WHAT IS NEEDED
The response should contain every entry, reproduced exactly.

-*-*-

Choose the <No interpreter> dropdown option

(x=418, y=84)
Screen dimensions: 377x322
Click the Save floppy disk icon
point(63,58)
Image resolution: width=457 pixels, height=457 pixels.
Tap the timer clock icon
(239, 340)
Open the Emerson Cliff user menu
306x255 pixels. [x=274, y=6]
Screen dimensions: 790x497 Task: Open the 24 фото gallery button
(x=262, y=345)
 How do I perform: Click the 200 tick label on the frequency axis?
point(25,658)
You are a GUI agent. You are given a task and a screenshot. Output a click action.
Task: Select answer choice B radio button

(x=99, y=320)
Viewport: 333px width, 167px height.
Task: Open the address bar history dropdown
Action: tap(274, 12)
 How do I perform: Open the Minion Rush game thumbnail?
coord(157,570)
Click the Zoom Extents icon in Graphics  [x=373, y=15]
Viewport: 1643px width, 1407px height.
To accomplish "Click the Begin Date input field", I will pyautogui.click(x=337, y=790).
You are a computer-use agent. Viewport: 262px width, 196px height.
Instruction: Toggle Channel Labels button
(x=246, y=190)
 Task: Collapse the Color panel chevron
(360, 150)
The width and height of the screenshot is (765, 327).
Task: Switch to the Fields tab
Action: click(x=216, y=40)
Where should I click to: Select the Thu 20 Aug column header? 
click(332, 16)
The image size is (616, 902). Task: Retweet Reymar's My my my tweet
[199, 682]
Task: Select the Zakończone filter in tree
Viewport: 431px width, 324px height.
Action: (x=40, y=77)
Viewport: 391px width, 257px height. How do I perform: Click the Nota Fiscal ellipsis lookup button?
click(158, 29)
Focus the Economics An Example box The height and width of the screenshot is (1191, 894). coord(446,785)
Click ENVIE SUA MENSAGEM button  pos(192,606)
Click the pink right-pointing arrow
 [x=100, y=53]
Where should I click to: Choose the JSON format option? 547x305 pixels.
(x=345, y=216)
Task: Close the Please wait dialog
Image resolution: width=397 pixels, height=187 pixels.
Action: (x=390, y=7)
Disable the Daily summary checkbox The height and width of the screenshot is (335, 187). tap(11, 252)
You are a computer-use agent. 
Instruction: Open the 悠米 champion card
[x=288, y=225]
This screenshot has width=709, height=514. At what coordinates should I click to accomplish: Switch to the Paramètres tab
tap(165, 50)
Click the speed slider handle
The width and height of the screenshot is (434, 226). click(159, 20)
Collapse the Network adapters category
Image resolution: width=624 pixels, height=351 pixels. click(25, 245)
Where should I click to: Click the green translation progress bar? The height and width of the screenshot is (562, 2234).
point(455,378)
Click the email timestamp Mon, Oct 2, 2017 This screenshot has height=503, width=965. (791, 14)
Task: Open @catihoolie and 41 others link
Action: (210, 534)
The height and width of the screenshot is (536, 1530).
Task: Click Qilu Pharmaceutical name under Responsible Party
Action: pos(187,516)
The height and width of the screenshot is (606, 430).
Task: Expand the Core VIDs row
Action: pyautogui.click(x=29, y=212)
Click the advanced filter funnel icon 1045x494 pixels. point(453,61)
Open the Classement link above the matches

-*-*-

TASK RESPONSE
Choose the <No interpreter> dropdown option

(x=418, y=84)
Screen dimensions: 377x322
Click the Save floppy disk icon
point(63,58)
Image resolution: width=457 pixels, height=457 pixels.
Tap the timer clock icon
(239, 340)
Open the Emerson Cliff user menu
306x255 pixels. [x=274, y=6]
Screen dimensions: 790x497 Task: Open the 24 фото gallery button
(x=262, y=345)
 How do I perform: Click the 200 tick label on the frequency axis?
point(25,658)
You are a GUI agent. You are given a task and a screenshot. Output a click action.
Task: Select answer choice B radio button

(x=99, y=320)
Viewport: 333px width, 167px height.
Task: Open the address bar history dropdown
Action: tap(274, 12)
 How do I perform: Open the Minion Rush game thumbnail?
coord(157,570)
Click the Zoom Extents icon in Graphics  [x=373, y=15]
Viewport: 1643px width, 1407px height.
To accomplish "Click the Begin Date input field", I will pyautogui.click(x=337, y=790).
You are a computer-use agent. Viewport: 262px width, 196px height.
Instruction: Toggle Channel Labels button
(x=246, y=190)
 Task: Collapse the Color panel chevron
(360, 150)
The width and height of the screenshot is (765, 327).
Task: Switch to the Fields tab
Action: click(x=216, y=40)
Where should I click to: Select the Thu 20 Aug column header? 
click(332, 16)
The image size is (616, 902). Task: Retweet Reymar's My my my tweet
[199, 682]
Task: Select the Zakończone filter in tree
Viewport: 431px width, 324px height.
Action: (x=40, y=77)
Viewport: 391px width, 257px height. How do I perform: Click the Nota Fiscal ellipsis lookup button?
click(158, 29)
Focus the Economics An Example box The height and width of the screenshot is (1191, 894). coord(446,785)
Click ENVIE SUA MENSAGEM button  pos(192,606)
Click the pink right-pointing arrow
 [x=100, y=53]
Where should I click to: Choose the JSON format option? 547x305 pixels.
(x=345, y=216)
Task: Close the Please wait dialog
Image resolution: width=397 pixels, height=187 pixels.
Action: (x=390, y=7)
Disable the Daily summary checkbox The height and width of the screenshot is (335, 187). tap(11, 252)
You are a computer-use agent. 
Instruction: Open the 悠米 champion card
[x=288, y=225]
This screenshot has width=709, height=514. At what coordinates should I click to accomplish: Switch to the Paramètres tab
tap(165, 50)
Click the speed slider handle
The width and height of the screenshot is (434, 226). click(159, 20)
Collapse the Network adapters category
Image resolution: width=624 pixels, height=351 pixels. click(25, 245)
Where should I click to: Click the green translation progress bar? The height and width of the screenshot is (562, 2234).
point(455,378)
Click the email timestamp Mon, Oct 2, 2017 This screenshot has height=503, width=965. (791, 14)
Task: Open @catihoolie and 41 others link
Action: (210, 534)
The height and width of the screenshot is (536, 1530).
Task: Click Qilu Pharmaceutical name under Responsible Party
Action: pos(187,516)
The height and width of the screenshot is (606, 430).
Task: Expand the Core VIDs row
Action: pyautogui.click(x=29, y=212)
Click the advanced filter funnel icon 1045x494 pixels. point(453,61)
Open the Classement link above the matches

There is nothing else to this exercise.